◆ INPUT MATERIAL
....................
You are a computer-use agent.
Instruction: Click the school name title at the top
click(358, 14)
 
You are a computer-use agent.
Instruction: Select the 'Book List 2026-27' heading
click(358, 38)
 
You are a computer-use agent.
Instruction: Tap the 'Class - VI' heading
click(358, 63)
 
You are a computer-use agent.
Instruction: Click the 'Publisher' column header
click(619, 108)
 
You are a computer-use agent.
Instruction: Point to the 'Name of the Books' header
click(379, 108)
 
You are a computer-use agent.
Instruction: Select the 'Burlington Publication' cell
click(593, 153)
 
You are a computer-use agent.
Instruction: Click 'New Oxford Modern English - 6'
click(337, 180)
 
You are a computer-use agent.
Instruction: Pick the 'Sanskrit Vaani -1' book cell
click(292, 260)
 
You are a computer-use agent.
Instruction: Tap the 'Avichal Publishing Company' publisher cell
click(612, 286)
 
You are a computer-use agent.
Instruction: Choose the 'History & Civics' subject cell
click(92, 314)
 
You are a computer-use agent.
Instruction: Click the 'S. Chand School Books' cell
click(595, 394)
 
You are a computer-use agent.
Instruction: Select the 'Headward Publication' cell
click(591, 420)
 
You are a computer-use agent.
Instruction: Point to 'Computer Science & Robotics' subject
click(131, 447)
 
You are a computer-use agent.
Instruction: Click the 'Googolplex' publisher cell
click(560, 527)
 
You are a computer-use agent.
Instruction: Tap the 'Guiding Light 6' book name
....................
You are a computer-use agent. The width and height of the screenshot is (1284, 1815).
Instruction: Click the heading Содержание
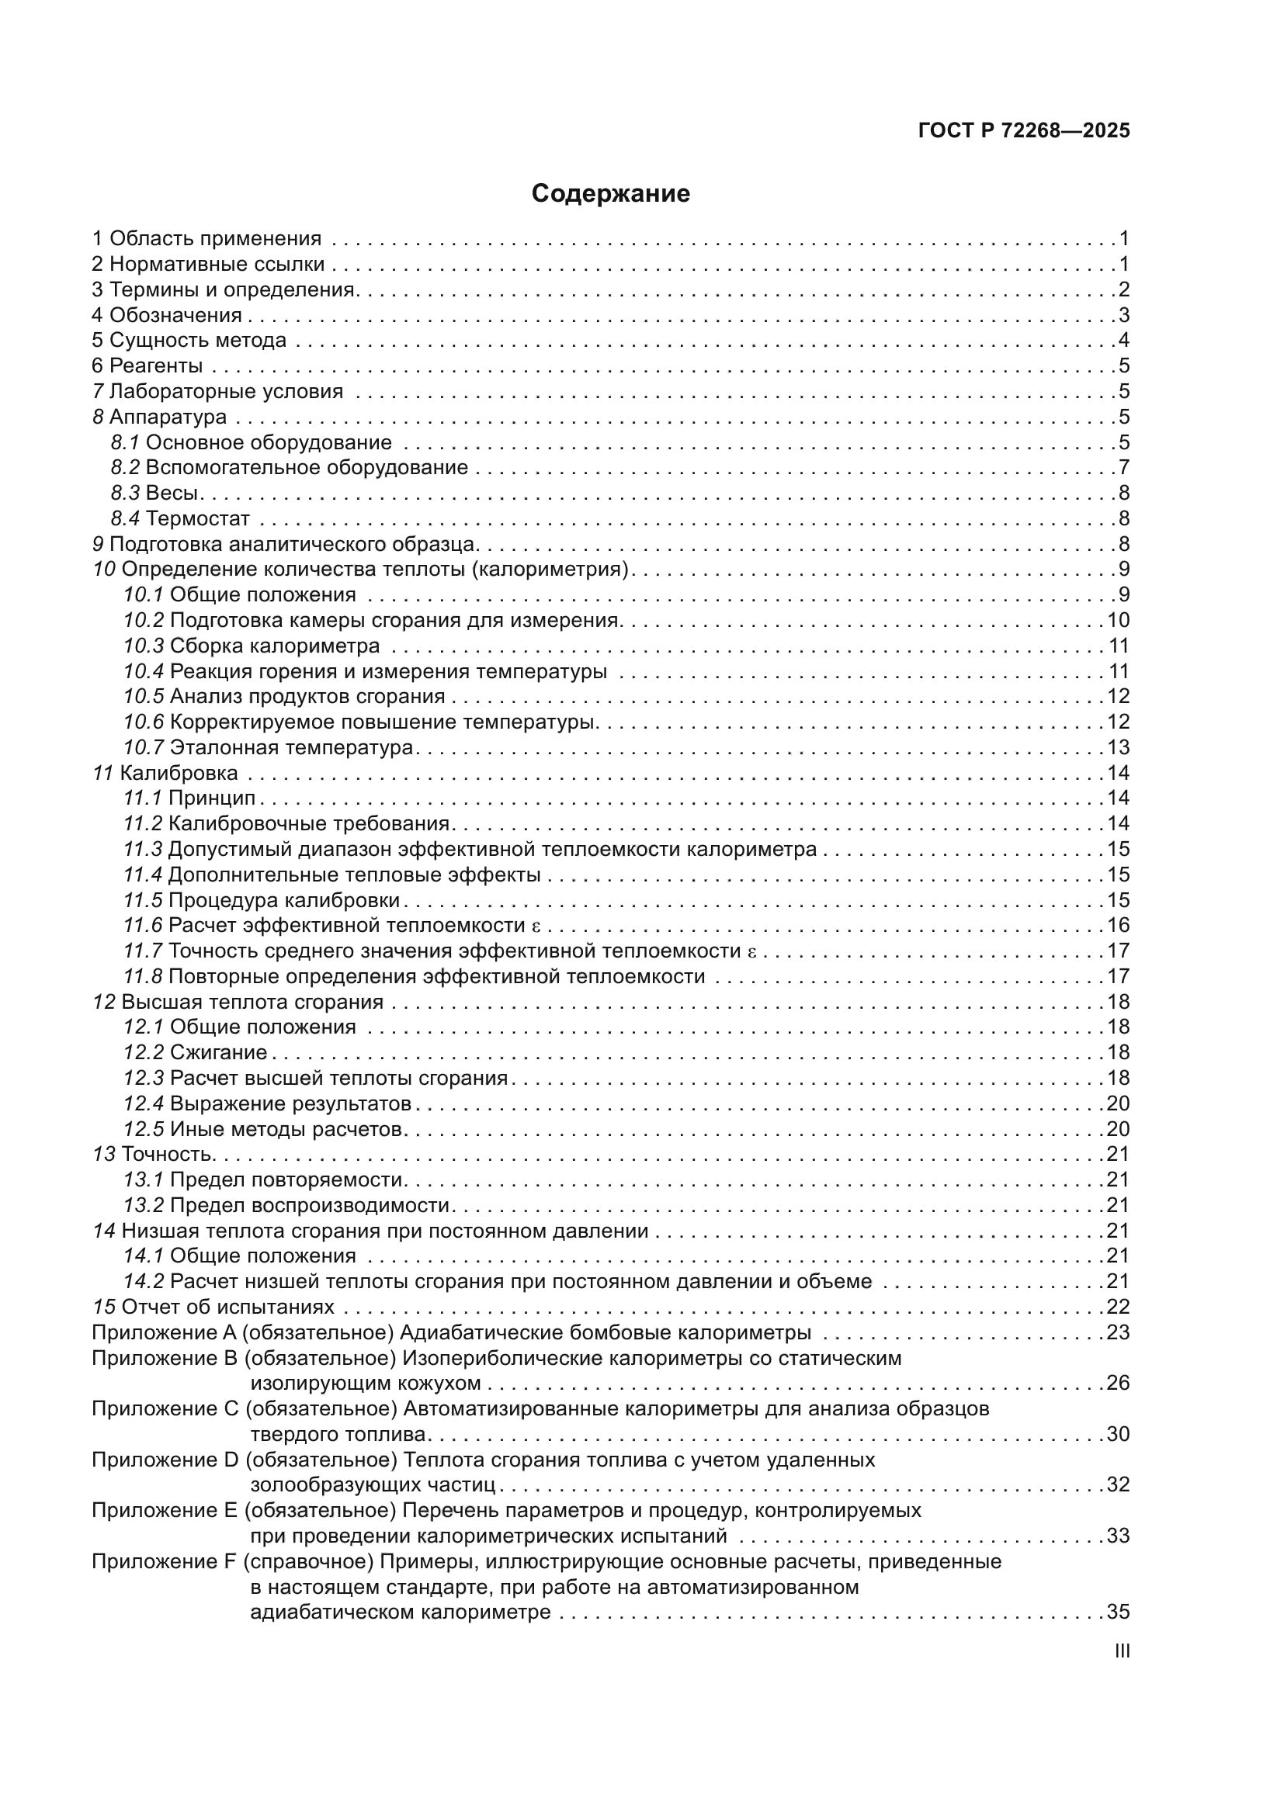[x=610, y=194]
....................
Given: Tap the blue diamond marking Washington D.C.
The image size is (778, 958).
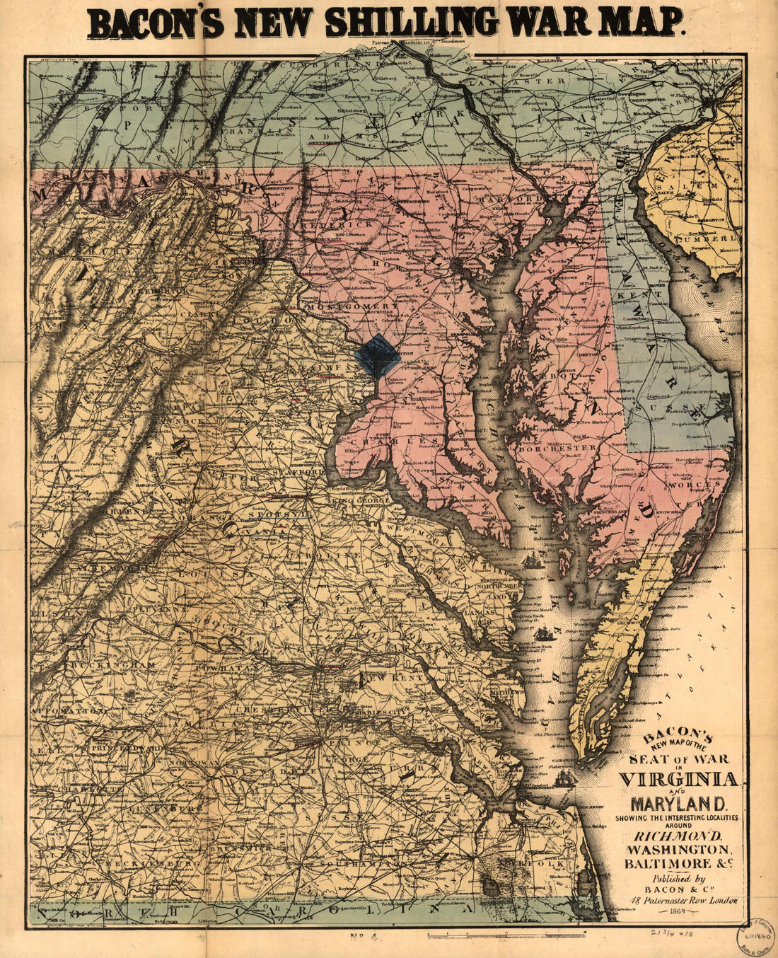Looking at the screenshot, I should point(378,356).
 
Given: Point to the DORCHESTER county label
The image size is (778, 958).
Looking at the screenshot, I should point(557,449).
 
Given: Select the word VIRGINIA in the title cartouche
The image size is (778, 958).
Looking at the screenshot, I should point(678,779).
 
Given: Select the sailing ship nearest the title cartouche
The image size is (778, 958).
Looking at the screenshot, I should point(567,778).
....................
◆ TASK BRIEF
Rewrite the stretch of material from the line containing "Given: Tap the" through the line containing "Looking at the screenshot, I should point(567,778)." as a numbered list, skipping blank lines and leaving out the pictures.

◆ RIGHT ANSWER
1. Given: Tap the blue diamond marking Washington D.C.
2. The image size is (778, 958).
3. Looking at the screenshot, I should point(378,356).
4. Given: Point to the DORCHESTER county label
5. The image size is (778, 958).
6. Looking at the screenshot, I should point(557,449).
7. Given: Select the word VIRGINIA in the title cartouche
8. The image size is (778, 958).
9. Looking at the screenshot, I should point(678,779).
10. Given: Select the sailing ship nearest the title cartouche
11. The image size is (778, 958).
12. Looking at the screenshot, I should point(567,778).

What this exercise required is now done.